CARE-NOT LUMBERJACK: Environmental disaster. As he rapes himself he rapes the world around him.
Eventually, STEVE and MORTY see the approaching marauders. As it dawns on MORTY what they are doing, he at first grins and then outright laughs. Nothing amuses MORTY more than those who so clearly do not do what they want to do. STEVE, of course, is terrified as feels his own guilt and instinctively knows they'll blame him for their unhappiness - something he has done many times with Debby. One by one the SEVEN MEN form a circle around Steve, drilling into him with accusatory eyes.
I know you're out there
You're in hiding
And you hold your meetings
We can hear you coming
We know what you're after
We're wise to you this time
We won't let you kill the laughter.
In the twilight's last gleaming
This is open season
But you won't get too far
We know you've got to blame someone
For your own confusion
But we're on guard this time
Against your final solution
We can hear you coming
(We can hear you coming)
No you're not going to win this time
We can hear the footsteps
(We can hear the footsteps)
Way out along the walkway
We know you're out there
But in these new dark ages
There will still be light
An eye for an eye;
Well before you go under...
Can you feel the resistance?
Can you feel the thunder?
The BACKDROP: The sun has set and risen once more.

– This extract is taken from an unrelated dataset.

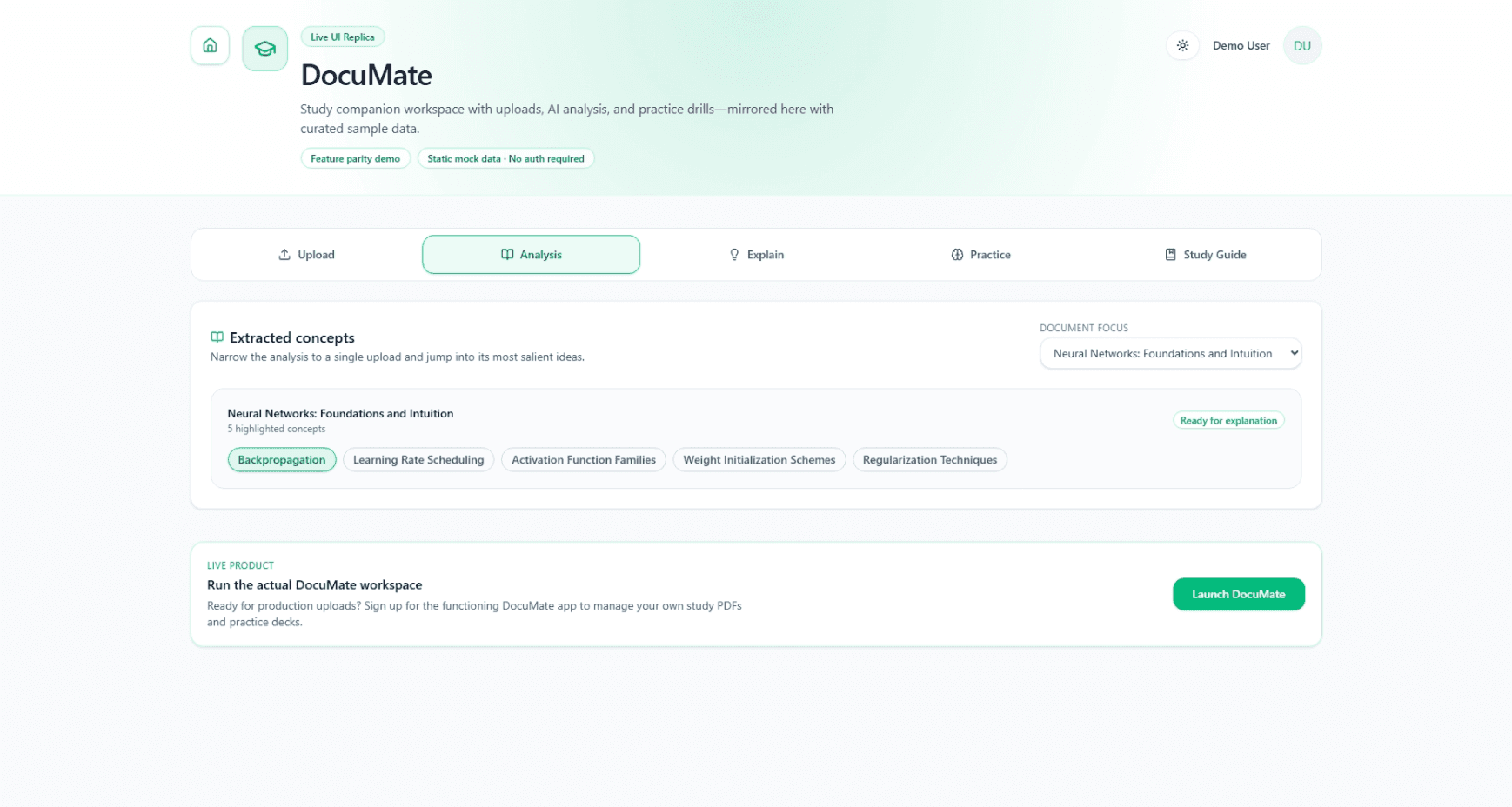Click the book icon next to Extracted concepts
The width and height of the screenshot is (1512, 807).
point(217,337)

STEVE, frayed and broken, has spent the night in living horror. Somewhere, MORTY is eating popcorn and watching in amusement.
"Alright!" he screams, "Just go ahead and do it! Chop away, I don't care!"
The circle tightens. "But before I go, I'm going to say one thing: You whackos-" STEVE rears back with all the spite he could summon, "You people look like the biggest bunch of freaks I've ever seen! What's wrong with you? Not a one of you carries his axe like a normal person!"
The protests are immediate.
"How else can I carry it?" whines the slave.
"I carry it the only proper way," defends the soldier.
PRIEST OF DOOM
"Mine is carried God's way," the priest proselytizes.
"Only a fool carries it out front," secretly speaks the businessman.
"What difference does it make?" the lumberjack wants to know.
"I carry it like a true warrior," says the warrior, cutting his mouth.
"Mine is the best way to chop!" proclaims the executioner, who had never been questioned before.
[A livid and vigorous argument ensues among the Axe Men. It is the politics of insanity - no one is right. Steve crawls out through their legs. He gets up and meticulously brushes off his worn garments.]
[MORTY's happiness openly gushes as he approaches.]
"That's the problem with terrorists," he cracks. "They always worry too much what other people think!"